What is being asked →
Check every line of the data below for the string "size", and copy the ones that hold it.
──────── Given data ────────
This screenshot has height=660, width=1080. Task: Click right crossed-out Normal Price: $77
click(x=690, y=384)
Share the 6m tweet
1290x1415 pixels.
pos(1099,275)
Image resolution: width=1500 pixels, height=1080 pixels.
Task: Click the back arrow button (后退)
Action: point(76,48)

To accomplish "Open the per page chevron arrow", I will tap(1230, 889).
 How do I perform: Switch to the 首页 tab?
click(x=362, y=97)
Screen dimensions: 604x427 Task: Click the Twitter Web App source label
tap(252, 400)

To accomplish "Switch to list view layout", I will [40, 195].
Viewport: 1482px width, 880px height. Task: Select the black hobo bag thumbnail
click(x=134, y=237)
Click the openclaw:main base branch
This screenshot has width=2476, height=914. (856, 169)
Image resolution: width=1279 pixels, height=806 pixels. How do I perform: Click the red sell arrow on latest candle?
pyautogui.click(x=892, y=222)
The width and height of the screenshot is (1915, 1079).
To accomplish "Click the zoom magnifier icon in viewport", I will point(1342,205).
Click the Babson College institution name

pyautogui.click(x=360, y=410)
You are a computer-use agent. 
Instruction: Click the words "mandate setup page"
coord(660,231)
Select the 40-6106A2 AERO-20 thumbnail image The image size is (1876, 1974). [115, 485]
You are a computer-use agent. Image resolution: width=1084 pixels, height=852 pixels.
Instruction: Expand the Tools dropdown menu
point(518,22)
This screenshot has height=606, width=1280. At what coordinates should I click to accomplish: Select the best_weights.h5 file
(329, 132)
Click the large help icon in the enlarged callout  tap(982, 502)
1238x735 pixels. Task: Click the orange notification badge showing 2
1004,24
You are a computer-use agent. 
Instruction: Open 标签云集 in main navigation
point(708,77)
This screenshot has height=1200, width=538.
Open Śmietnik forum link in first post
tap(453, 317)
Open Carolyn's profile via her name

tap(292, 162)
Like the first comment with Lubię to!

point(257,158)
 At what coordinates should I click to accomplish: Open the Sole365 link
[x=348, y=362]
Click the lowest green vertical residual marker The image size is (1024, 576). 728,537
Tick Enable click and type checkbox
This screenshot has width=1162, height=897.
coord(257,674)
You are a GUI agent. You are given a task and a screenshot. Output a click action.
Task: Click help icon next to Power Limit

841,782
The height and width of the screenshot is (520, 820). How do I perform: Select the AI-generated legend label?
────────
Task response →
Select the 40-6106A2 AERO-20 thumbnail image The image size is (1876, 1974). [115, 485]
Click the lowest green vertical residual marker The image size is (1024, 576). 728,537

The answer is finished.